Quand, au soir, les petits nains arrivèrent chez eux, ils trouvèrent Blanche-Neige étendue sur le sol, sans souffle. Ils la soulevèrent, cherchèrent s’il y avait quelque chose d’empoisonné, défirent son corselet, coiffèrent ses cheveux, la lavèrent avec de l’eau et du vin. Mais rien n’y fit : la chère enfant était morte et morte elle restait. Ils la placèrent sur une civière, s’assirent tous les sept autour d’elle et pleurèrent trois jours durant. Puis ils se préparèrent à l’enterrer. Mais elle était restée fraîche comme un être vivant et ses jolies joues étaient roses comme auparavant.

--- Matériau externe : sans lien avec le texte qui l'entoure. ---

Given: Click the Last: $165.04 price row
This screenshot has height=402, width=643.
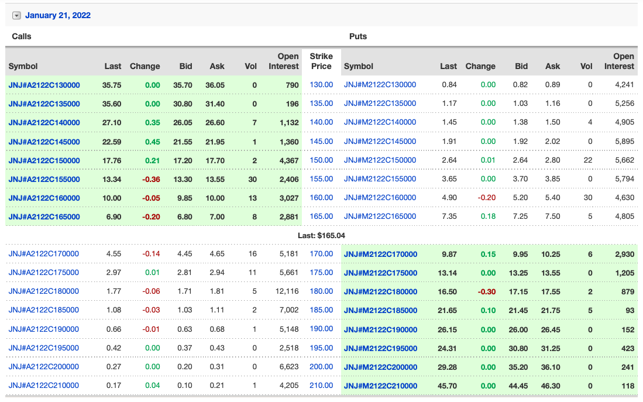Looking at the screenshot, I should tap(321, 235).
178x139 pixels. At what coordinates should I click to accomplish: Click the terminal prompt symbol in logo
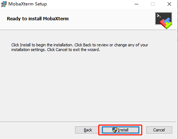coord(159,16)
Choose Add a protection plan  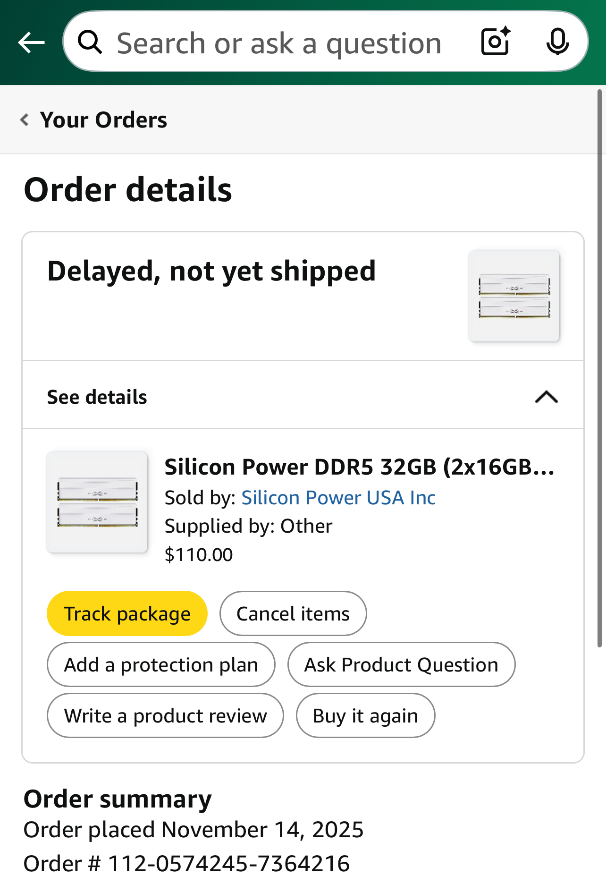(161, 664)
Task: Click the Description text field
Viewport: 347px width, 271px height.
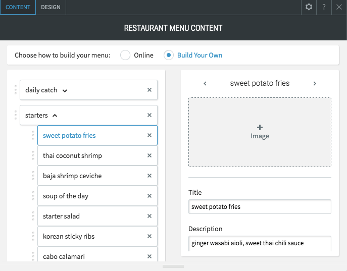Action: pyautogui.click(x=260, y=243)
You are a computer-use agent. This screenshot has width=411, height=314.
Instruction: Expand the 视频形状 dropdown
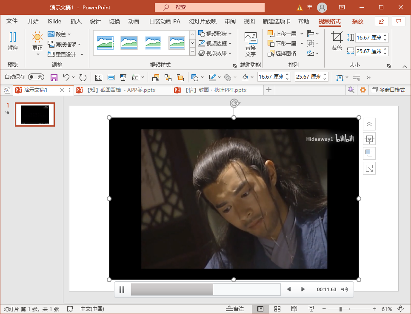coord(216,34)
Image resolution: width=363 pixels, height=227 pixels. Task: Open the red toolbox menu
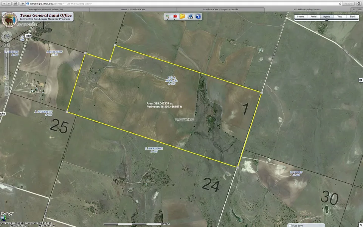click(175, 17)
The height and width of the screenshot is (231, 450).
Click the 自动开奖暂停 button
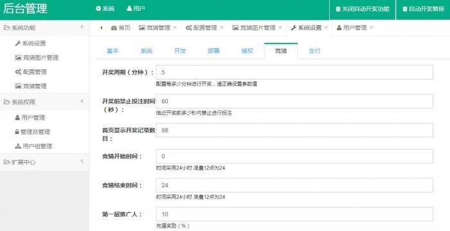(x=423, y=9)
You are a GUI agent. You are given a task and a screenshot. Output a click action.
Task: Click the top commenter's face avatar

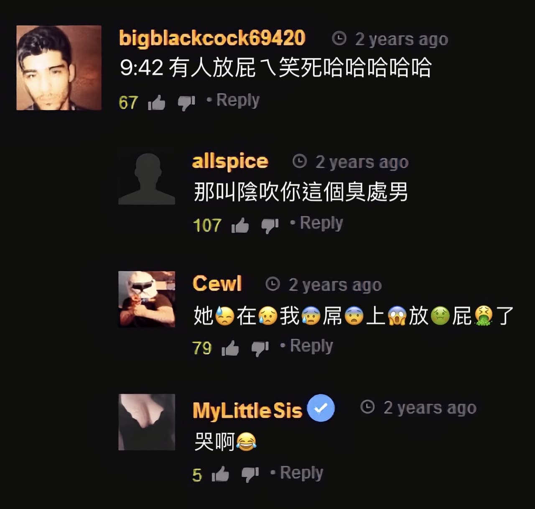coord(59,68)
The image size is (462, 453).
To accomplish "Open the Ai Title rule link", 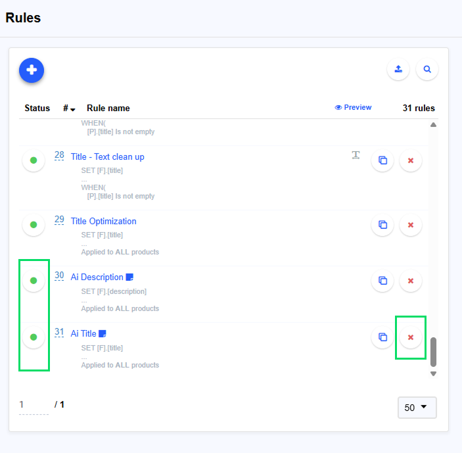I will (x=83, y=333).
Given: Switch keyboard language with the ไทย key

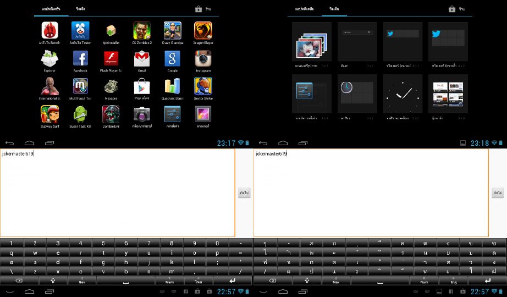Looking at the screenshot, I should [x=199, y=281].
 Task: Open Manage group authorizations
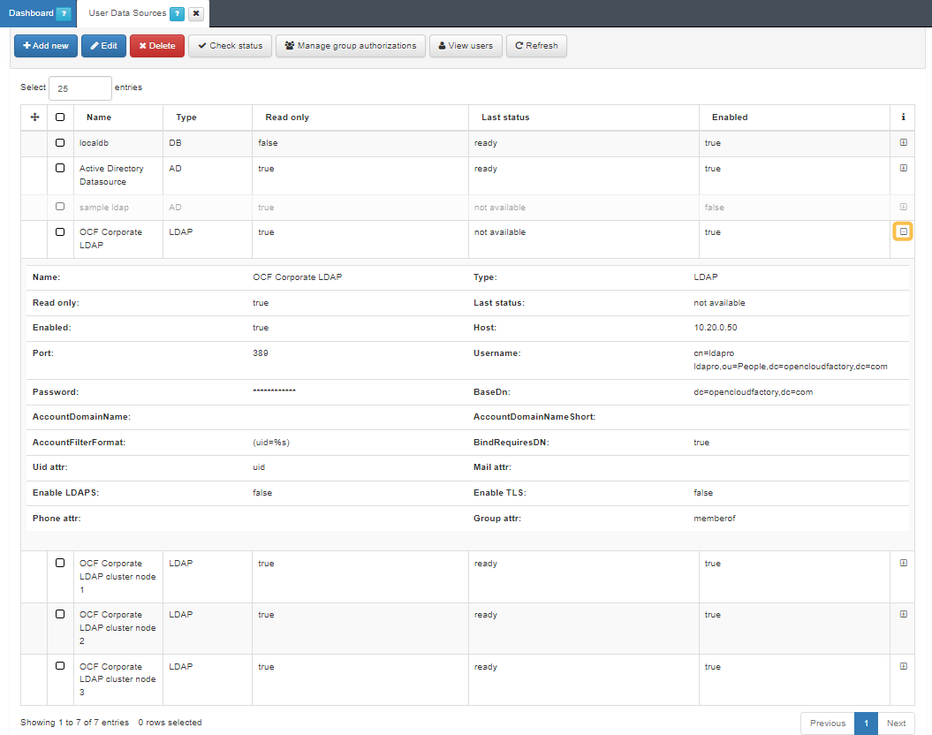tap(351, 46)
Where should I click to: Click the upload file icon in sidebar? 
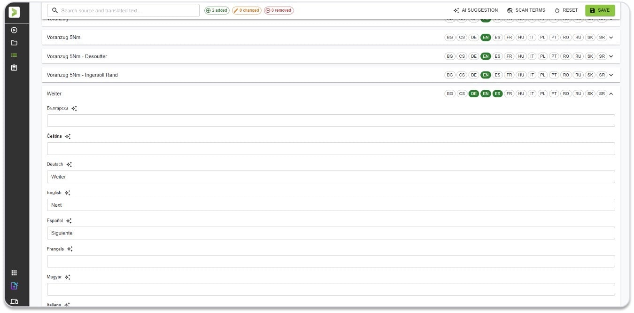coord(14,286)
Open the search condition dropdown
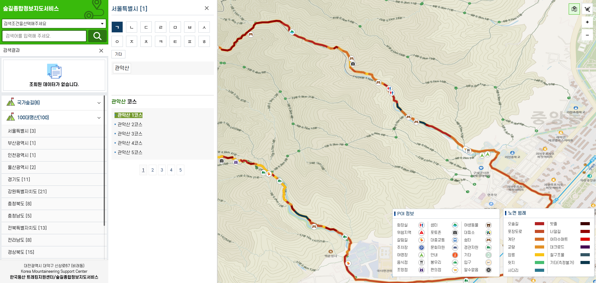This screenshot has width=596, height=283. 54,24
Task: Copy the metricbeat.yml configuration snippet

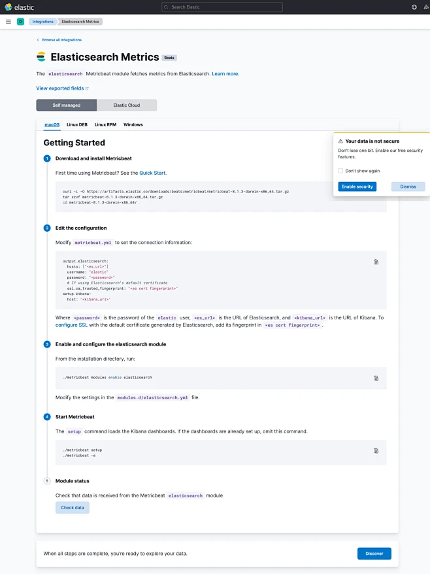Action: (376, 262)
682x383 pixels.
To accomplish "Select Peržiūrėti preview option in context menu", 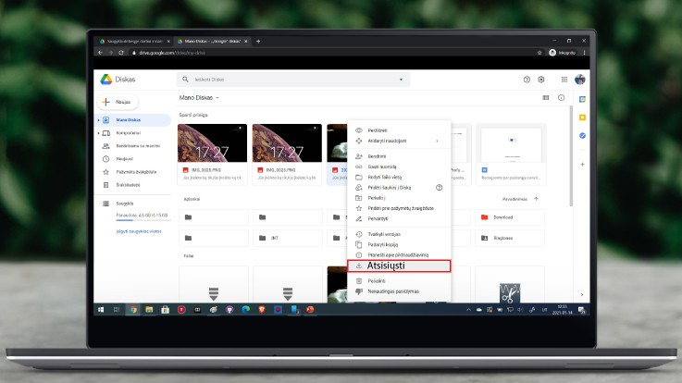I will pos(378,130).
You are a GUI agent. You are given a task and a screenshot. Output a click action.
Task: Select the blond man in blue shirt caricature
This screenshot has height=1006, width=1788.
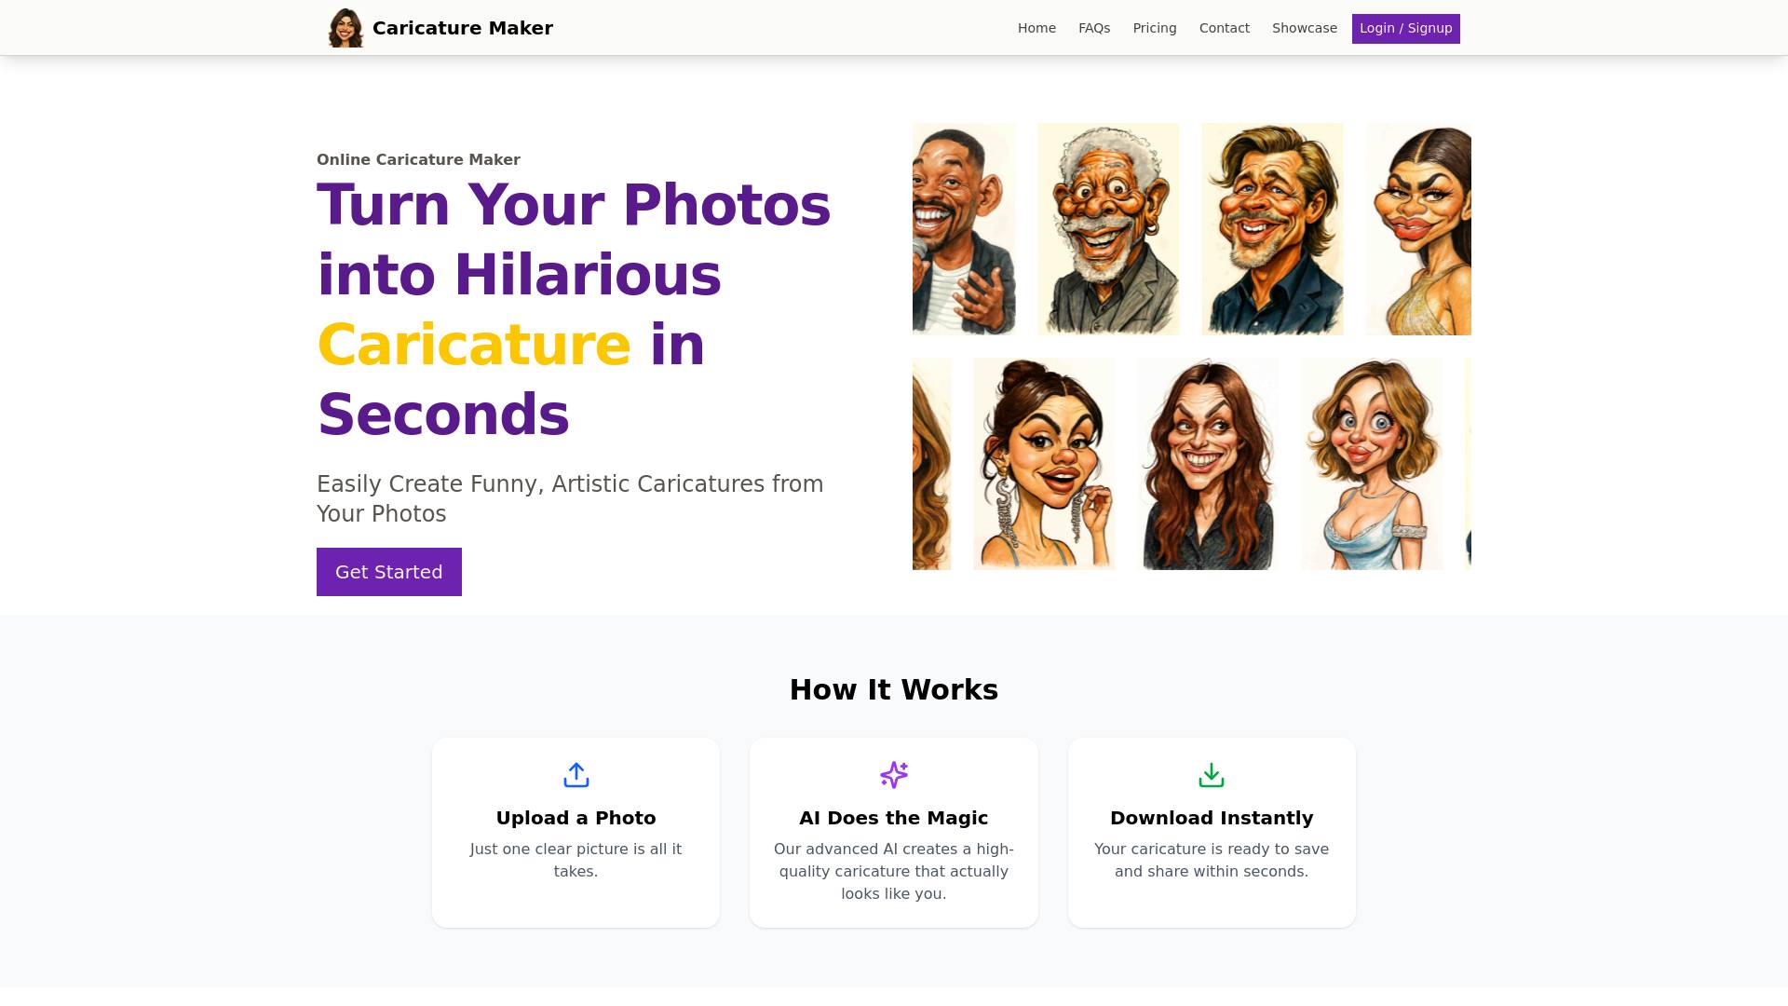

Ils dirent : « Nous ne pouvons la mettre dans la terre noire. »
Jacob et Wilhelm Grimm, Blanche neige.

Selon toute vraisemblance, le sommeil a simplement surpris la fillette alors qu’elle jouait à la poupée. Pourtant, à bien y regarder, l’image est inquiétante à plus d’un titre et semble issue de quelque conte fantastique ou merveilleux.
Une présence plane, au-delà de celle du photographe et de nous qui la regardons (peut-être un simple effet de la lumière zénithale, de l’ombre mystérieuse dans le coin inférieur droit, ou de la prise de vue en plongée, qui domine parfaitement le corps de l’enfant). Une présence somme toute un peu malfaisante ou mortifère qui l’observerait par dessus notre épaule.
Le chien veille. De part et d’autre de l’enfant, les poupées viennent évoquer une nécropole de petits cadavres muets aux regards morts et clos. Par la raideur de ses jambes, sa curieuse robe trop courte, ses yeux dormeurs, la fillette se métamorphose alors en une des leurs. Petite gisante, sur le sol sombre d’une clairière, reposant sur l’étrange bâche de plastique. Un sortilège semble l’avoir frappée d’une maladie du sommeil ou d’une mort passagère.
En photographiant ses proches pendant près de dix ans, Emmet Gowin a rassemblé un curieux album, The clearest pictures were at first strange. Dans cette chronique trouble du quotidien, l’univers familial paraît sans cesse sur le fil, à la limite d’un basculement, d’un déséquilibre, entre rêve et cauchemar, sur le point incessant de sombrer dans l’hallucination ou la folie.